The file server is on a domain and I always login as the domain administrator. The domain administrator has administrator rights on the file server.

How can I fix this?

Thanks!


----------



## djaburg (May 15, 2008)

Try logging in to the server as the local administrator (select the local machine and not the domain) and then see if you can restore/change the permissions.


----------



## bilbus (Aug 29, 2006)

no, a domain administrator is a member of a the local server's admin group.
If you are not a member, add your self again. This is most likely not the case.

To stop this in the future, remove "full control" from any users other then once that NEED it.. They do not need that level of control .. max you should give is modify.. If they don't have full control they can't manage permisions.


----------



## amagab (Oct 21, 2006)

I logged in to the server under one of the users to check the permissions. It turns out nobody has Full permissions to those folders. There are two users with modify permissions. No admin listed. How can I add a user with Full permissions to those folders?

Thanks!


----------



## bilbus (Aug 29, 2006)

goto security, advanced, owner, take ownership, then security add domain admins.


----------



## amagab (Oct 21, 2006)

bilbus said:


> goto security, advanced, owner, take ownership, then security add domain admins.

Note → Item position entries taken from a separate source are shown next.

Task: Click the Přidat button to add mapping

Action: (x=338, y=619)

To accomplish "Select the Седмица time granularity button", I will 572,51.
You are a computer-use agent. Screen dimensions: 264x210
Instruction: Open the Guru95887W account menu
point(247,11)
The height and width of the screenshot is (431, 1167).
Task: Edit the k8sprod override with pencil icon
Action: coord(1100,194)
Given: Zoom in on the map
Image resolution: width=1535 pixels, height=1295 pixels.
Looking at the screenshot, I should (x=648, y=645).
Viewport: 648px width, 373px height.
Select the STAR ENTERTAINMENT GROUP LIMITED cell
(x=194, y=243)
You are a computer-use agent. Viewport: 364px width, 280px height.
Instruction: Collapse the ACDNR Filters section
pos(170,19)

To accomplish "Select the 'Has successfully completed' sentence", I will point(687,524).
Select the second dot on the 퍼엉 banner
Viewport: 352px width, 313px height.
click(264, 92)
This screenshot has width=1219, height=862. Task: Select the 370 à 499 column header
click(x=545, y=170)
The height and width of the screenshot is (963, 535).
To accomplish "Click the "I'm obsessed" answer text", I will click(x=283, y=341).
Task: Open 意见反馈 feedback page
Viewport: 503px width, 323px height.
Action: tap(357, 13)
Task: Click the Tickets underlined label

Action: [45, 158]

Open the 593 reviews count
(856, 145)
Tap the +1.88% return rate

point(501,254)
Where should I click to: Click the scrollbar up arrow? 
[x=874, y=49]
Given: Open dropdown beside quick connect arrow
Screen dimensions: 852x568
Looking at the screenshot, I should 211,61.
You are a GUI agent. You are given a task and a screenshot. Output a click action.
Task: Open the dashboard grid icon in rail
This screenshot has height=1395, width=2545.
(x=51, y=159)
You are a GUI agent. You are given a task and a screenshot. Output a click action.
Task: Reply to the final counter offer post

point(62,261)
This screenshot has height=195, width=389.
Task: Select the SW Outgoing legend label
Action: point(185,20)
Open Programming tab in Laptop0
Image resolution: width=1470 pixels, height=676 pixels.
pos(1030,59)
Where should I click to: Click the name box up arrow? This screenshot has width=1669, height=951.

I get Access Denied on some files.


----------



## bilbus (Aug 29, 2006)

take ownership of the folders, and propicate the permisions down.


----------



## amagab (Oct 21, 2006)

I was able to take ownership with the local administrators group on some folders/files but some files are still giving me Access Denied when propagating the permissions.


----------



## bilbus (Aug 29, 2006)

should not, odd


----------



## amagab (Oct 21, 2006)

I think I might have got it to work now. I just did it over and over several times and now it seems to propagate permissions without any Access Denied. Thanks for your help.


----------